A New Type of Presentation: SketchKeynote

I’ve designed a new style for my presentations. I’m calling it the “sketchkeynote style”.


What could be the result when you want to radically change (and hopefully improve) the visual part of your presentations? Well, maybe something like this:

I was happy with my previous presentations, Let’s Help Melly and Blueprint for a Tribal Business. They look fine, and they are appreciated by my audiences. But step-by-step improvement (Kaizen) didn’t seem to work for me anymore. I felt I needed something radically different (Kaikaku). I was stuck on a local peak in the fitness landscape, and I wanted to discover new territory.

This is what I came up with:

  1. From now on, everything on my slides is hand-made. No textboxes, no line art, no Windows TrueType fonts. Only hand-drawn illustrations and hand-written texts.
  2. I make an exception for photos that I want to show, but the photos are integrated in the illustrations, being part of the overall structure.
  3. Multiple slides together form a complete sketchnote which visualizes one short “story”. The narrative builds up the sketchnote as if it is flowing over the page.
  4. The whole drawing is visible (but dimmed) right from the start, and yet the sketchnote becomes more visible as the narrative moves forward.
  5. While the story moves all over the sketchnote, only the part I’m talking about is highlighted in color and then reverts to black when I’m done.
  6. The entire presentation consists of many sketchnotes, which build up in a similar way. A one hour presentation can easily be 300 individual slides.

That’s why I call this style sketchkeynote. It is a keynote made up from sketchnotes.

Presentation Experiment

I tested my new format for the first time on Tuesday at an AgileHolland session, and the next morning at the WorldPay [Re]Think event for which I was invited to give a keynote. The response I got was great:

  • “Wow!”
  • “Awesome visual style”
  • “The drawings make it vivid”
  • “Hand-drawn rocks, as do the color changes.”
  • “Great flow”
  • “Seeing the whole sketchnote kept my attention.”
  • “Your drawing skills are remarkable”

And my favorite:

  • “Like a shark hi-fiving a gorilla in front of an explosion.”

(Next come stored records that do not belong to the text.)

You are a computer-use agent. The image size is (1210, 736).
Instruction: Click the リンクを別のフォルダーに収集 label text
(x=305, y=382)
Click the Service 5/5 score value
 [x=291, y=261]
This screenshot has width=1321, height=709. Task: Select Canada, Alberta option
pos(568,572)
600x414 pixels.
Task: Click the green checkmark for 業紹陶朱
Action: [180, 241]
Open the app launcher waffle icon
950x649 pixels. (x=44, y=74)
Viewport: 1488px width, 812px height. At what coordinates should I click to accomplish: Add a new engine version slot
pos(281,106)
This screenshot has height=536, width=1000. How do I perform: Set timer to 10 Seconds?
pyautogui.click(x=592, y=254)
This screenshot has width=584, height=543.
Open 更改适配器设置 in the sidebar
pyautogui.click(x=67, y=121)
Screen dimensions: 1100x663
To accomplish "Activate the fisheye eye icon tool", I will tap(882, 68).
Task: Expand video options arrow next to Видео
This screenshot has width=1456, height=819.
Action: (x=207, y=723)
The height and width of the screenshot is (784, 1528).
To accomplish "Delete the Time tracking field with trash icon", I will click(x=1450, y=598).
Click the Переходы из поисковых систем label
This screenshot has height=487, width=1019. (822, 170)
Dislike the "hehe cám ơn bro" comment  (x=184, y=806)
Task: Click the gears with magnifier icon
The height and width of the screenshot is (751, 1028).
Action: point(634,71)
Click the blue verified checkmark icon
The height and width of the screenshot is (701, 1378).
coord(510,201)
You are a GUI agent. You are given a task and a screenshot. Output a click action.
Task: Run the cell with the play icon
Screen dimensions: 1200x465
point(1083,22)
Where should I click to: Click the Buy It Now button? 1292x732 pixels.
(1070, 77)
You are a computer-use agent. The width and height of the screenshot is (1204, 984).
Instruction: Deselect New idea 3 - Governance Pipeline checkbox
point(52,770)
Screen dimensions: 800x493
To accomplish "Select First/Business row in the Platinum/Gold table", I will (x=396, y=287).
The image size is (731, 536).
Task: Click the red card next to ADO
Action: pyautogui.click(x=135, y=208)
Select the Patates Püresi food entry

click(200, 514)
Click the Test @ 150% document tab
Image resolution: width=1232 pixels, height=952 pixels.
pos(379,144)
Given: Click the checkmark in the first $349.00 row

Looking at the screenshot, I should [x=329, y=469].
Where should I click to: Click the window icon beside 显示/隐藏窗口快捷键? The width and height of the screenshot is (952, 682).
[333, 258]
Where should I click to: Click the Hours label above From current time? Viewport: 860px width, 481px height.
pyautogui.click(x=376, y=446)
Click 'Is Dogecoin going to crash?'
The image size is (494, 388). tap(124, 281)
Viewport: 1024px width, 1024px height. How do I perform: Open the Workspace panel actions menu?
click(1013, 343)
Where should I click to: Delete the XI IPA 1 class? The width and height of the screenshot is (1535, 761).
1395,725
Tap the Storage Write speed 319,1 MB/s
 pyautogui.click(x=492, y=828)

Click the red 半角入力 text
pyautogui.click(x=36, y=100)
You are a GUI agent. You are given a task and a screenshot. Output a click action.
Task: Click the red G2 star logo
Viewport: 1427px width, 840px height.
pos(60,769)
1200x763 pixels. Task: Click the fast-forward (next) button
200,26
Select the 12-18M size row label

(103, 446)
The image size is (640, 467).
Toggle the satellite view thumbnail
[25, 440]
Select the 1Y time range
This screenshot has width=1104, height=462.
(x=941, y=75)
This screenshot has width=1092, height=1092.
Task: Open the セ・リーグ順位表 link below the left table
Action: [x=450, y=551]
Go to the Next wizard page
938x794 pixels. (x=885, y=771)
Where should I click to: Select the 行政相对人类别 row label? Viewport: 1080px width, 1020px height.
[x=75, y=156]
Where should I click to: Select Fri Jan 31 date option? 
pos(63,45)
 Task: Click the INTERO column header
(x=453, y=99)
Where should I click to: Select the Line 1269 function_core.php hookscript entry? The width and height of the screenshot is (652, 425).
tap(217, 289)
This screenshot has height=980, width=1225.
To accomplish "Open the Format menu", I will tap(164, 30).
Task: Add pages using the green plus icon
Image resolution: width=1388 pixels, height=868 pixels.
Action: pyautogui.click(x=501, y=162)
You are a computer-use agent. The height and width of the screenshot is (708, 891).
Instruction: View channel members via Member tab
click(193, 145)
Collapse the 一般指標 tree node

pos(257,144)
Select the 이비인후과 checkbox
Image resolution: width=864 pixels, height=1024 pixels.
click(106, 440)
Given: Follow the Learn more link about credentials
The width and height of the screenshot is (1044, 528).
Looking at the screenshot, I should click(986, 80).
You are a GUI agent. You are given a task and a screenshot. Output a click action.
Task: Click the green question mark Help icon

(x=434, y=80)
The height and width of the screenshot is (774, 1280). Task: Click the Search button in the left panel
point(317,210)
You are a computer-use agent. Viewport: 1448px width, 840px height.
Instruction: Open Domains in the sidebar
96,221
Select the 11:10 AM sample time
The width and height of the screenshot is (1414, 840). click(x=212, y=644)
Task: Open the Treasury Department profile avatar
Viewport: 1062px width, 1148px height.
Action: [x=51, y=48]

I don't know what the last one means, but it sounds good! 🙂

I also received plenty of suggestions for small changes, for which I am very grateful. Do more of this, do less of that, stop doing this, and start doing that. All comments were good and useful. But they were about minor improvements, of the Kaizen-type. For me the most important thing this week was to validate the effect of a radical Kaikaku-type change: a new presentation style as a series of sketchnotes that all unfold as stories.

I believe the experiment was successful. 🙂

People said it was remarkable, personal, and effective.

Now I can focus on all the small step-by-step improvements, such as better drawings, better language, better timing, and better jokes. Believe me when I say that both creating and delivering this kind of presentation is quite different from my earlier ones! Many things I learned with earlier slide decks have suddenly become completely useless. The new learning path leads up to an entirely different peak.

Great! I love discovering new creative territories.

Sometimes, when you’re stuck improving things in a step-by-step fashion, consider throwing everything out. Start all over, in a new direction. And enjoy the re-learning.

p.s. I am publishing only a fragment of my first sketchkeynote presentation (two stories) as an example. For now I prefer to keep a sense of exclusivity for customers. 😉  Do you want me to speak at your event? Contact me.

p.p.s. I know other people also draw their slides. But my specific twist to this concept is showing/dimming the whole sketchnote and then only highlighting parts in color.